Miami woman arrested after McDonald’s drive-thru assault over order dispute
A Palmetto Bay drive-thru dispute over extra items escalated into an arrest, a face tap with a piece of wood, and a stay-away order for a McDonald’s worker.

A routine request for extra items at a Palmetto Bay McDonald’s ended with a worker allegedly threatened, tapped in the face and backed up by a witness video, then with a Miami woman in jail and ordered to stay away from the restaurant.
Police said Andrea K. Houston, 53, was arrested after the confrontation at the McDonald’s at 18295 South Dixie Highway. The worker told Houston the order was complete and that anything else would have to be paid for, according to investigators. Houston then allegedly grabbed a piece of wood from her car, shouted at the worker and threatened to hit him before leaving the scene.
The dispute was reported to have happened either Dec. 25 or Dec. 27, 2025, depending on the account. A witness recorded the exchange, and the worker later identified Houston in a photo lineup. Deputies eventually took her into custody during a traffic stop. Houston was charged with burglary with assault or battery and resisting an officer without violence.
Local 10 reported that the drive-thru area where the employee was working was not open to the public and was designated for employees only. The outlet also said Houston had prior convictions, including felony battery and battery on a law enforcement officer, firefighter or corrections officer. After her arrest, she told deputies she is “always under the influence of narcotics” because of medications she takes.

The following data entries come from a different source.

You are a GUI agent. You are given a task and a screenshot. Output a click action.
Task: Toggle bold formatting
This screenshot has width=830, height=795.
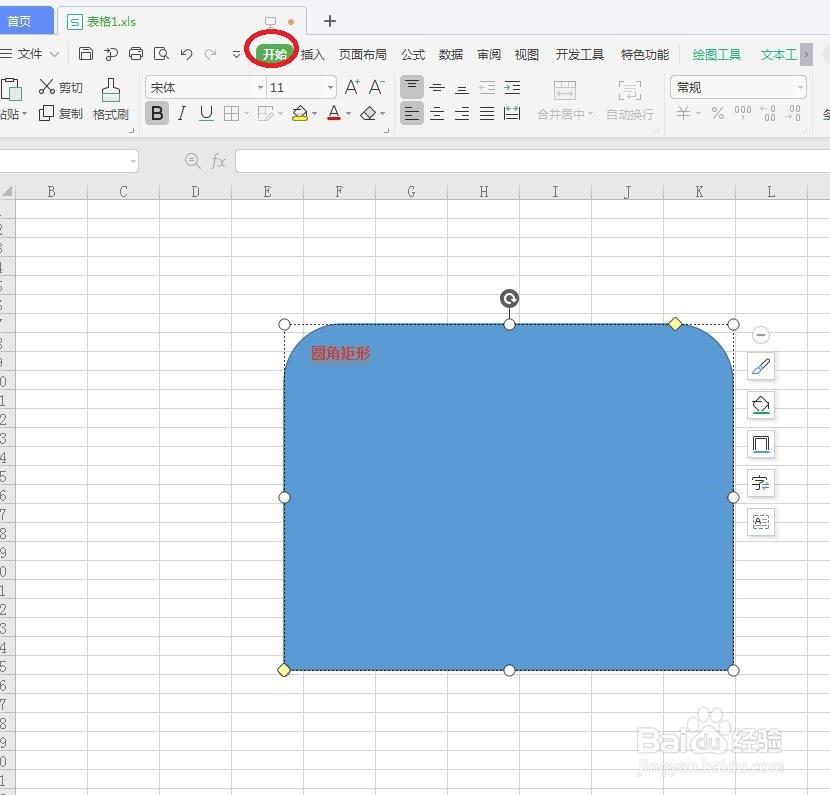pos(157,113)
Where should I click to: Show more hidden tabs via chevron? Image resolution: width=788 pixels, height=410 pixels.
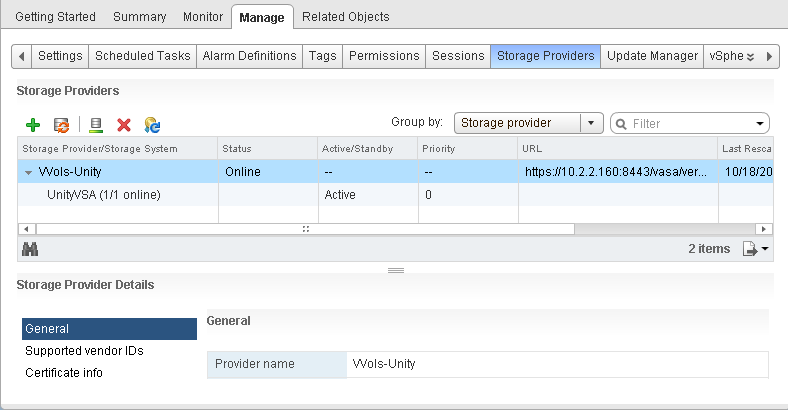(x=750, y=56)
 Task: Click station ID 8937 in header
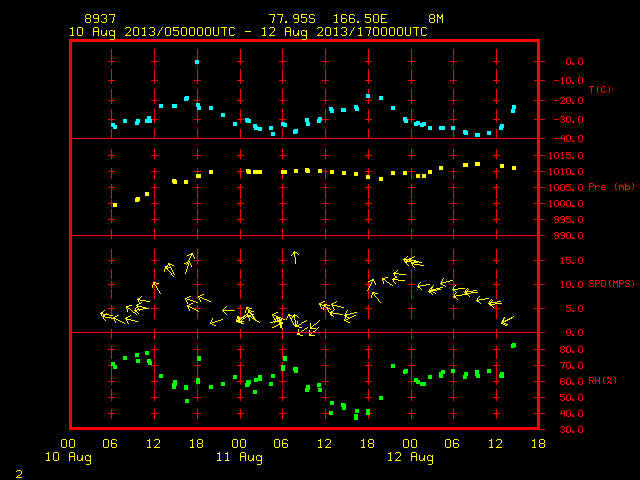(x=100, y=19)
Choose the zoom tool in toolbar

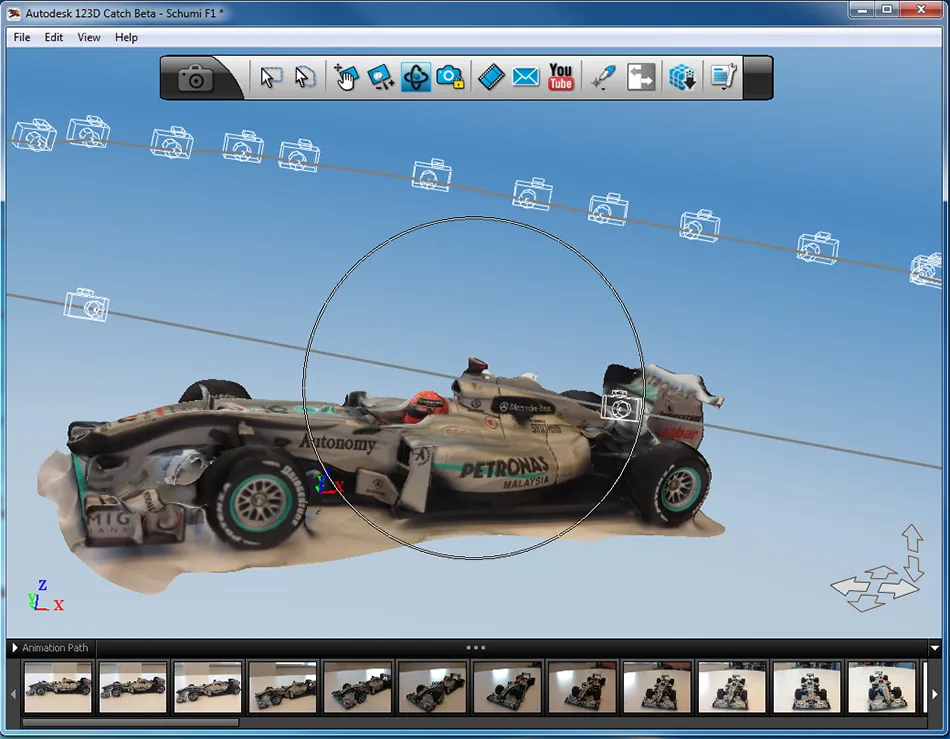point(380,78)
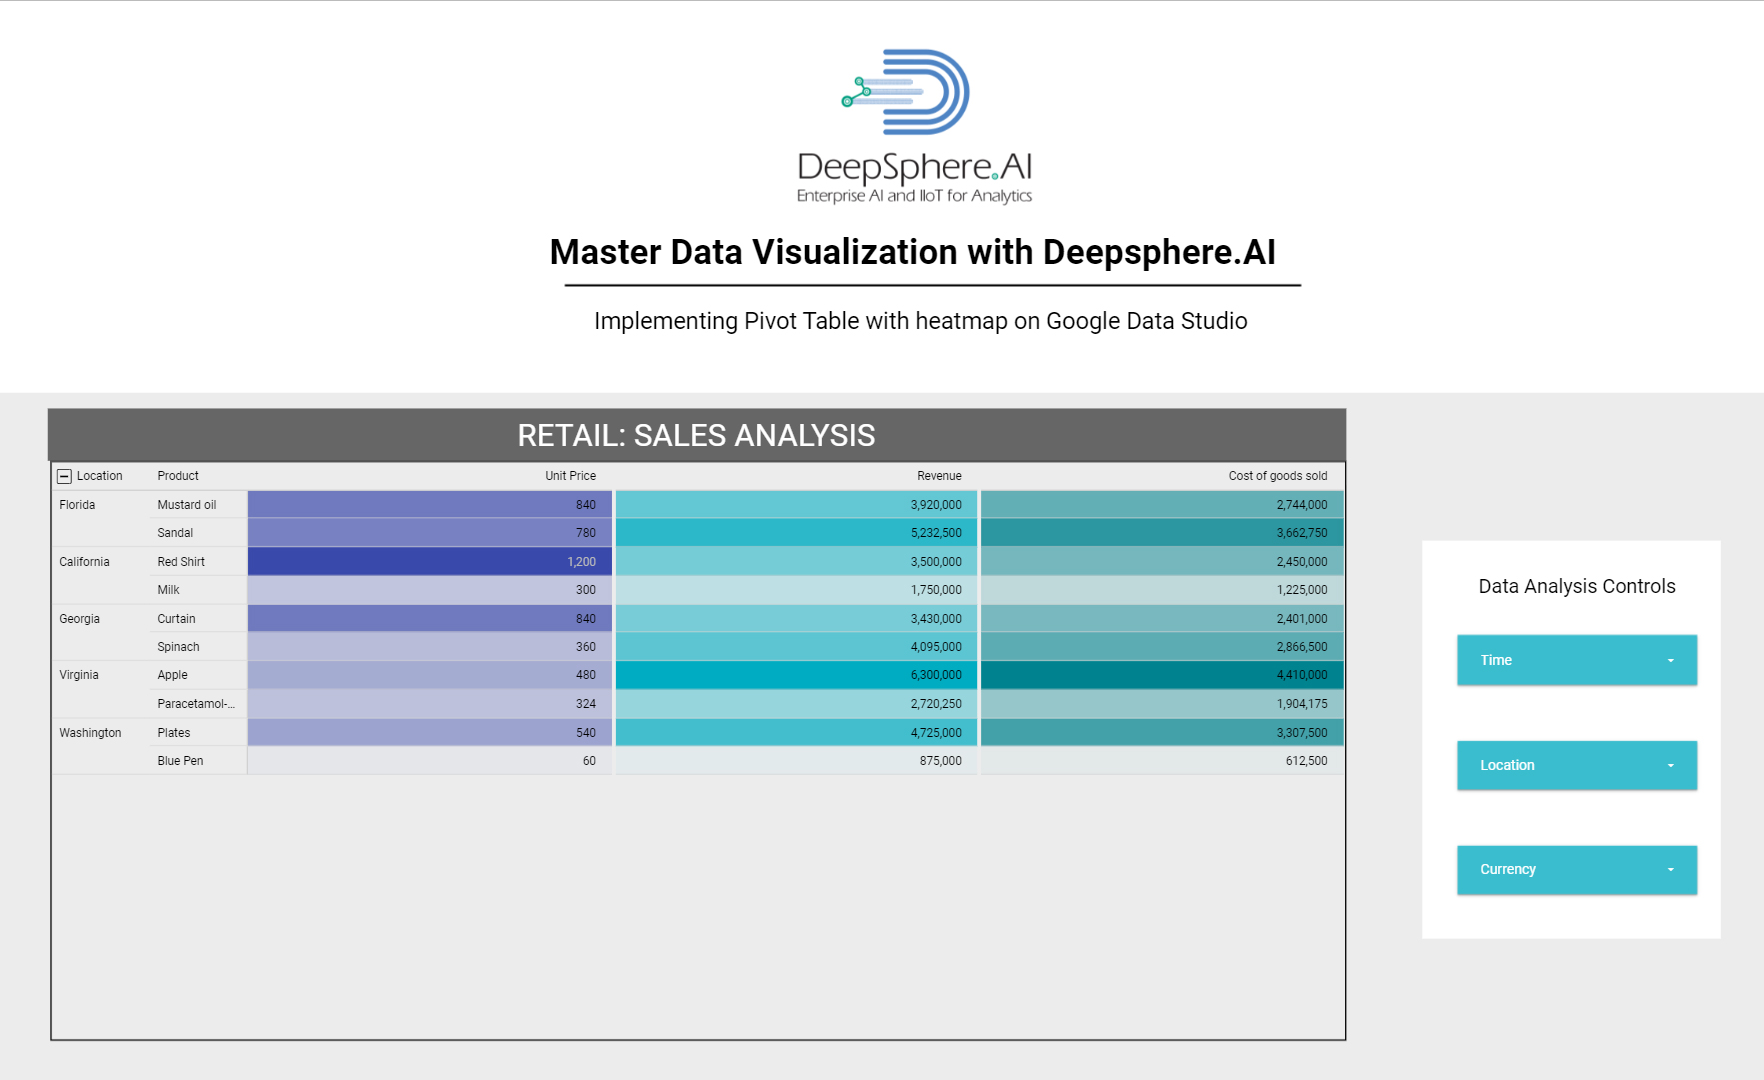Open the Time dropdown control
This screenshot has width=1764, height=1080.
[x=1576, y=660]
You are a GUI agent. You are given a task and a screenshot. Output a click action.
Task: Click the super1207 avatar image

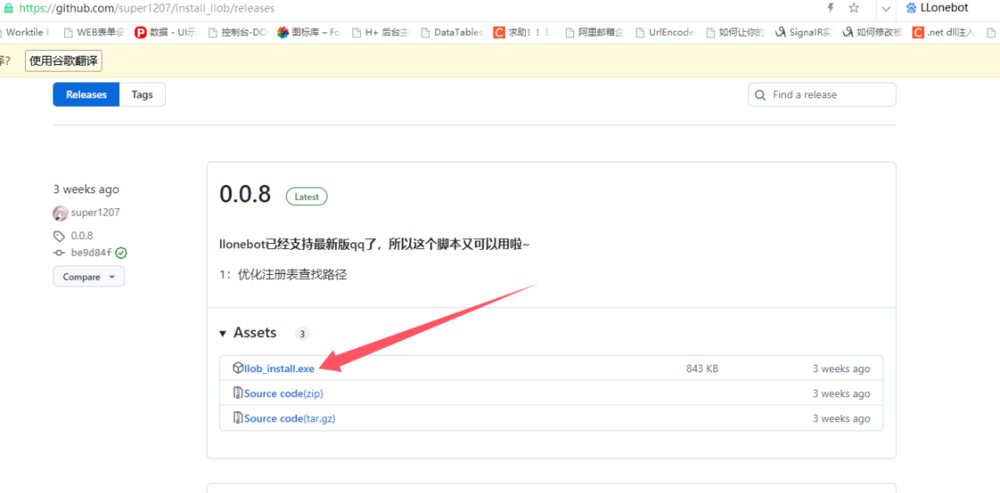coord(60,213)
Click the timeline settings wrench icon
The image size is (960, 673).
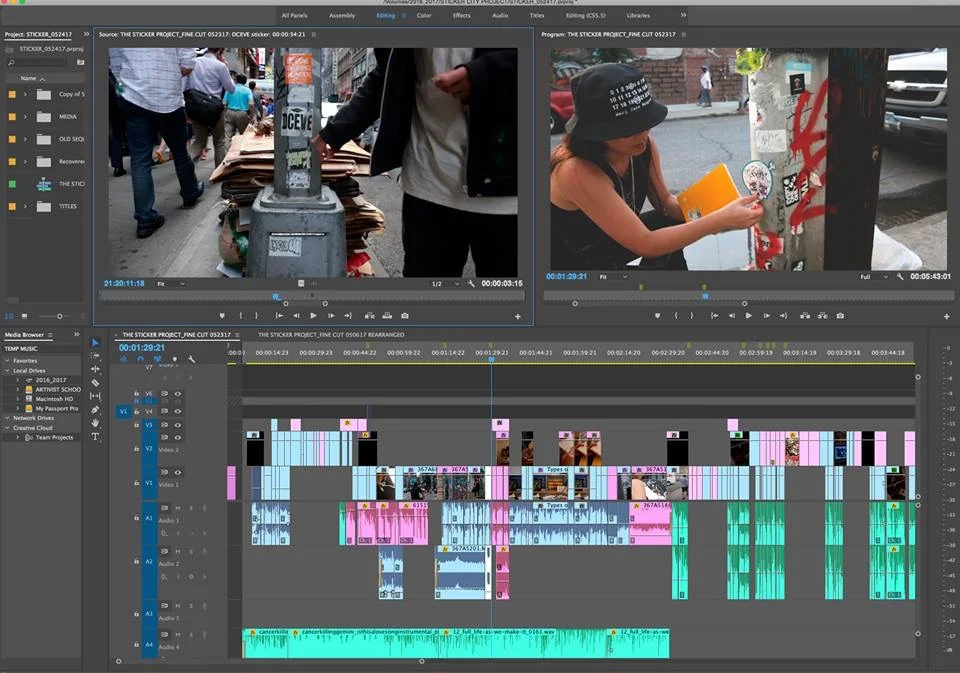click(x=191, y=359)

By Tuesday afternoon, Houston was being held at Turner Guilford Knight Correctional Center on $8,000 bond, placed on house arrest and ordered to stay away from the victim and the McDonald’s. For crews, the details matter because the confrontation happened at the window, where workers are expected to move orders fast while managing angry customers, cash and close contact with the public.
OSHA says drive-thru workers can face workplace violence because of cash, late hours and public interaction, and McDonald’s says it has a workplace violence prevention program that includes e-learning for managers and crew, workshops and special training for restaurants with specific challenges. The company says its Global Brand Standards require all 39,000 McDonald’s restaurants to maintain incident reporting and workplace violence policies and training.
The Palmetto Bay case fits a broader pattern. A 2019 National Employment Law Project report said media had covered more than 700 incidents of workplace violence at McDonald’s stores across the United States in the previous three years. For managers, the message is blunt: a drive-thru complaint can become a safety incident in seconds, and the backup systems around the window matter as much as the speed of service.